転生織姫の初恋

転生(堕天)


 チョークが黒板を叩く音が響く教室。狭い空間に所狭しと机が並び、みな真面目な顔で教卓の教師を見つめている。その中にとびきり美しい女子高生がいた。場所は窓際の一番後ろの席。開け放たれた窓から入り込む風が、時折彼女の長い黒髪を撫でていく。
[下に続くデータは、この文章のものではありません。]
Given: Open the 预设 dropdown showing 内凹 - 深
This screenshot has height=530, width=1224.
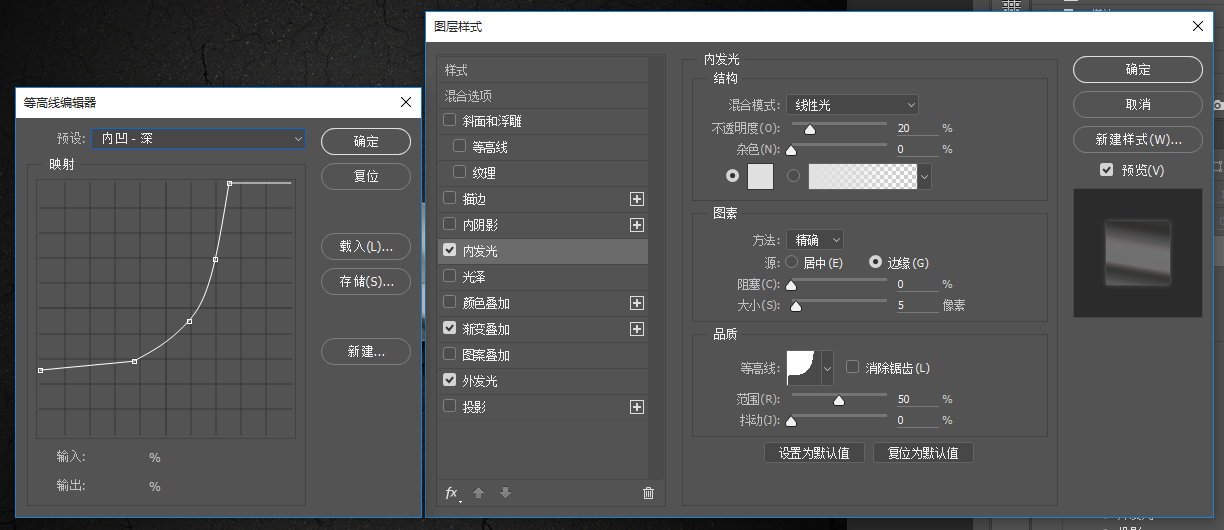Looking at the screenshot, I should click(x=198, y=139).
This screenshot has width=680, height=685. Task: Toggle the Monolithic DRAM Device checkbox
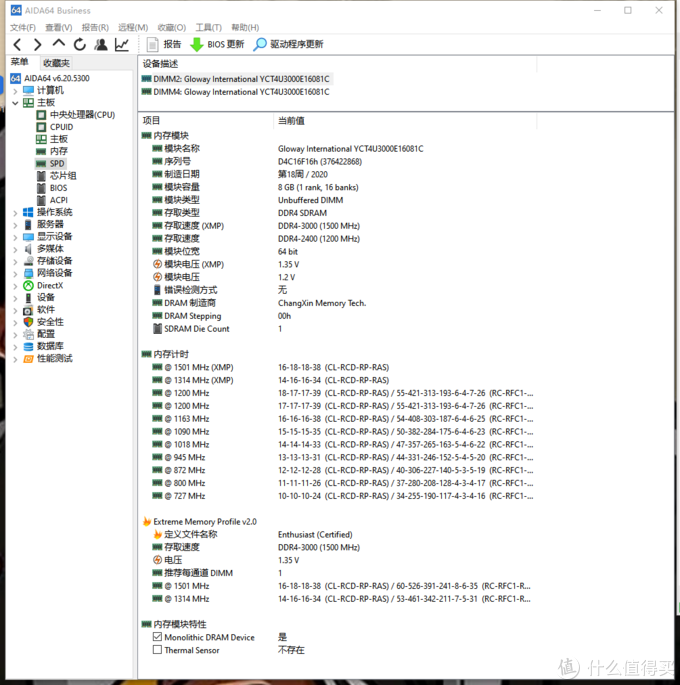tap(157, 637)
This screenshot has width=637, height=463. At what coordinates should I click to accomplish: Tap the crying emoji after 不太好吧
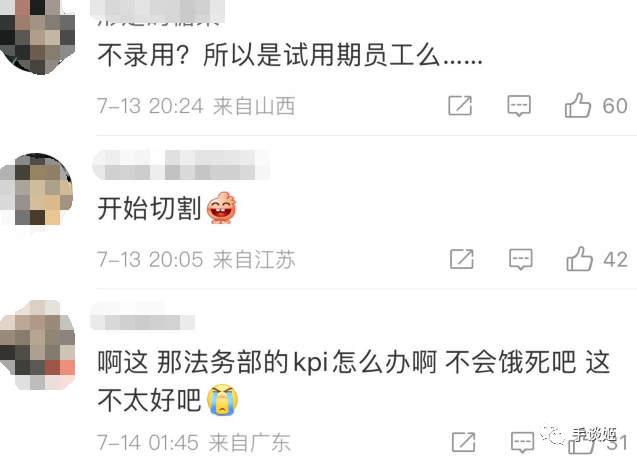(222, 400)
 彼女の名前は巡屋(めぐりや)織姫(おりひめ)。天界で彦星が愛してやまなかった織姫その人だ。転生した織姫は、海辺の街の女子高生になっていた。
 人間に生まれ変わっても天界で唯一無二と言われた美しい容姿は健在で、学校でも一番の美少女と言われているらしい。ただし、曰く付きだが。

「はーい、じゃあ教科書開いてー。えーと三十(ページ)の四行目から。今日は巡屋、読んで」
「信長が足利氏を討ったことにより、室町幕府は……」

 織姫は声まで美しく、まるで川のせせらぎのような、夜の波の音のような、小鳥のような声を響かせ、かつての凄惨なできごとを歌うかのように紡いでいく。

 そんな織姫を、廊下からこっそりと覗く男がいた。
 彦星だ。彦星は人間界に降り立った後、カササギの導きですぐに織姫を見つけた。織姫の通う学校の養護教諭天月(あまつき)彦星(ひこぼし)と名乗り、彼女に接触するタイミングを図っていたのだ。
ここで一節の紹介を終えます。